Written by: Christopher Llewellyn Reed | July 7th, 2020
Inmate #1: The Rise of Danny Trejo (Brett Harvey, 2019) 3 out of 4 stars.
You may know Danny Trejo from his appearances in many (over 300!) films since 1985, in roles large and small, starting with Andrei Konchalovsky’s Runaway Train through subsequent work in Desperado, Heat, Con Air, Spy Kids (and its sequels), Sherrybaby and, in what has since become his most iconic role, Machete (and its sequel, Machete Kills). He also played the ill-fated Tortuga, on AMC’s Breaking Bad, who ends up with his decapitated head on a tortoise crossing the desert (just one of the countless, macabre ways in which his on-screen incarnations have expired). With his muscular physique, scarred face and evocative tattoos, including one that covers his entire torso, Trejo is instantly recognizable, even to those who may not remember his name. Now in his mid-70s, he has, like all human beings, a unique past, though unlike most of his fellow Hollywoodians, one that might well have left him dead or in prison for life. In the new documentary Inmate #1: The Rise of Danny Trejo, from director Brett Harvey (Ice Guardians), we learn all about the man, both the bad and the good, and how he emerged from his violent youth to become a responsible citizen and role model.

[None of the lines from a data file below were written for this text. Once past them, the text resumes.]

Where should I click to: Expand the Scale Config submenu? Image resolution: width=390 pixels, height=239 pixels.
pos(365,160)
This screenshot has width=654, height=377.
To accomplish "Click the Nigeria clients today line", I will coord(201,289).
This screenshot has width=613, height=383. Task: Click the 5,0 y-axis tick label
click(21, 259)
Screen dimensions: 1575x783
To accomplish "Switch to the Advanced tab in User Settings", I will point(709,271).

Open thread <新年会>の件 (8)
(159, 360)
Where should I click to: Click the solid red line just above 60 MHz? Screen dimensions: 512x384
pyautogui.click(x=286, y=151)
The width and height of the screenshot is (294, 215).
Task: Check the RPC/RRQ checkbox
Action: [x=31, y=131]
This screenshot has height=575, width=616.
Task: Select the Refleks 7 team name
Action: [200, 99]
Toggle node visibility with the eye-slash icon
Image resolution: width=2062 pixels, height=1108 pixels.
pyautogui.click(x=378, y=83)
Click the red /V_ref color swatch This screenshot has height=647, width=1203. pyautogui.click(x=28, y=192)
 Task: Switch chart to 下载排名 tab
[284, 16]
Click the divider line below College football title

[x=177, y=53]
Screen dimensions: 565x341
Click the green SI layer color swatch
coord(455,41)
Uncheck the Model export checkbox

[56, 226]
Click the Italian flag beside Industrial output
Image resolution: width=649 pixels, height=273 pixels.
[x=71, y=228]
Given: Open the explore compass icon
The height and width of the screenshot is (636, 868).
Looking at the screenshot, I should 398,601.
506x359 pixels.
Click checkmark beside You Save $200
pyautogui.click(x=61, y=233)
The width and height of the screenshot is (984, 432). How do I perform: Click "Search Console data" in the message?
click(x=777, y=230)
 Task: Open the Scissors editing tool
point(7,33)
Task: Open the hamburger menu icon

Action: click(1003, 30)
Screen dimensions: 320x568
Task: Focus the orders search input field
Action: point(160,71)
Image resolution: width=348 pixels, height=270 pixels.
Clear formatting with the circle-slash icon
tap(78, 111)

It’s a tale as inspiring as his cinematic deaths are gruesome. Born and raised into a poor, if hard-working family of Mexican immigrants in Pacoima, California (where he still lives, today), he found himself shuttled between his grandmother’s and grandfather’s homes, early on, the former a haven, the latter a place of machismo and resentment. Taking to one of his uncles, Gilbert, a charismatic ne’er-do-well who led the young Danny very much astray, first getting him hooked on heroin and then inducting him into a life of increasingly dangerous crime, Trejo set himself on a path that inevitably led to prison. With stints in both San Quentin and Folsom, among other rough penitentiaries, he seemed destined for a recurring series of ever-longer sentences, especially when, during a prison riot, he threw a brick at a guard. But the worst did not happen, and upon his release in 1969, he saw the light, entered a 12-step program, and began helping, rather than robbing, his neighbors, soon becoming a sought-after drug counselor and motivational speaker.
And that’s where the moral of the story lies: do good deeds and the world around you gets better. 15 years after beginning that new chapter of his life, it was while counseling a recovering addict on a movie set (Runaway Train) – who needed the help, given the narcotic temptations (i.e, cocaine) in such places – that he was recognized by the screenwriter, Eddie Bunker, who himself was a former convict. Trejo had been a boxing champion, many years running, while in the state system, and with that chest tattoo was hard to miss. So Bunker convinced Konchalovsky that his prison drama needed someone like Trejo to give it verisimilitude. And just like that, Trejo was on his way to a brand new, and very lucrative, career.
Filled with interviews with family, friends and colleagues, with Trejo front and center, the movie offers a complex portrait of a multidimensional man who has never ceased to give back since he found his purpose. A movie star he may be, but he still speaks to addicts and prisoners, and remains close to his roots, so as not to forget where he came from. Though Inmate #1: The Rise of Danny Trejo (the title coming from the generic names his early screen characters were given) is ultimately a fairly conventional biopic, in terms of approach (and could be slightly shorter, with less inspirational music on its soundtrack), breaking little new aesthetic ground, its subject is anything but ordinary. It’s the ultimate redemption tale, writ large. Machete kills it, indeed.